Action progression networks for temporal action detection in videos

Abstract

This study introduces an innovative Temporal Action Detection (TAD) model that is distinguished by its lightweight structure and capability for end-to-end training, delivering competitive performance. Traditional TAD approaches often rely on pre-trained models for feature extraction, compromising on end-to-end training for efficiency, yet encounter challenges due to misalignment with tasks and data shifts. Our method addresses these challenges by processing untrimmed videos on a snippet basis, facilitating a snippet-level TAD model that is trained end-to-end.
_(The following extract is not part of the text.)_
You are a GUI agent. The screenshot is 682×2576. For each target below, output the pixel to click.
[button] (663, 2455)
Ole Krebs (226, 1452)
Central to our approach is a novel frame-level label, termed action progressions, designed to encode temporal localization information. The prediction of action progressions not only enables our snippet-level model to incorporate temporal information effectively but also introduces a granular temporal encoding for the evolution of actions, enhancing the precision of detection. Beyond a streamlined pipeline, our model introduces several novel capabilities: 1) It directly learns from raw videos, unlike prevalent TAD methods that depend on frozen, pre-trained feature extraction models; 2) It is flexible for training with trimmed and untrimmed videos; 3) It is the first TAD model to avoid the detection of incomplete actions; and 4) It can accurately detect long-lasting actions or those with clear evolutionary patterns. Utilizing these advantages, our model achieves commendable performance on benchmark datasets, securing averaged mean Average Precision (mAP) scores of 54.8%, 30.5%, and 78.7% on THUMOS14, ActivityNet-1.3, and DFMAD, respectively.